Namun bila mata uangnya berlainan jenis (misal dolar ditukar dengan rupiah), maka harus taqabudh dan boleh tafadhul. Misalnya, 1 dolar bernilai Rp. 10.000,00, bisa ditukar Rp. 9.500,00 atau Rp. 10.500,00, namun harus serah terima di tempat. Wallahu a’lam.
Masalah 1: Taqabudh (serah terima di tempat) dalam bab ash-sharf adalah syarat sah.
Ini adalah pendapat mayoritas besar ulama, bahkan dinukilkan adanya ijma’. Namun Ibnu ‘Ulayyah berpendapat boleh berpisah tanpa taqabudh, sebagaimana dinukil oleh Al-Imam An-Nawawi.
Dalil jumhur ulama adalah:
1. Hadits Al-Bara` bin ‘Azib dan Zaid bin Arqam:
“Rasulullah shallallahu alaihi wasallam melarang jual beli emas dengan perak secara hutang.” (Muttafaqun ‘alaih)
2. Hadits Abu Bakrah, dia berkata:
“Rasulullah shallallahu alaihi wasallam memerintahkan kami untuk membeli perak dengan emas sekehendak kami dan membeli emas dengan perak sekehendak kami, bila tangan dengan tangan (taqabudh/serah terima di tempat).” (Muttafaqun ‘alaih)
Dengan dasar di atas, maka tidak boleh jual beli emas dengan perak dengan sistem tempo bila alat bayarnya adalah mata uang. Begitu pula tidak boleh jual beli mata uang secara tempo bila alat bayarnya adalah emas atau perak. Ini adalah fatwa para ulama kontemporer. Wallahul muwaffiq.
Masalah 2: Apakah taqabudh harus segera ataukah boleh ada masa jeda?

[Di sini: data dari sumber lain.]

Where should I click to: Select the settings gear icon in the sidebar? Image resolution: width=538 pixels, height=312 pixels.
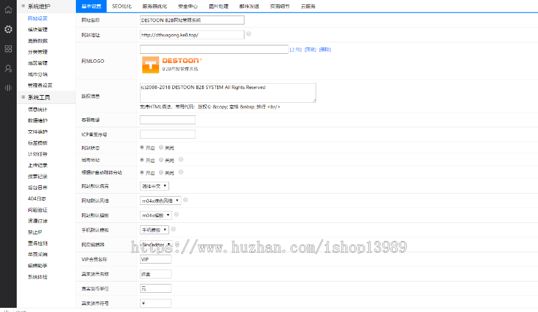point(8,29)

Yang rajih dari pendapat para ulama adalah pendapat jumhur bahwa taqabudh itu boleh tarakhi (ada masa jeda setelah akad), walaupun sehari, dua hari, atau tiga hari, ataupun berpindah tempat, selama kedua pihak masih belum berpisah. Dalilnya adalah sebagai berikut:
1. Disebutkan dalam Ash-Shahihain bahwa Malik bin Aus bin Hadatsan datang sambil berkata: “Siapa yang mau menukar dirham?” Maka Thalhah bin Ubaidillah berkata –dan ‘Umar berada di sisinya–: “Tunjukkan kepadaku emasmu, kemudian nanti engkau datang lagi setelah pembantuku datang, lalu aku berikan perak kepadamu.” ‘Umar pun menimpali: “Tidak boleh. Demi Allah, engkau berikan perak kepadanya atau engkau kembalikan emasnya.”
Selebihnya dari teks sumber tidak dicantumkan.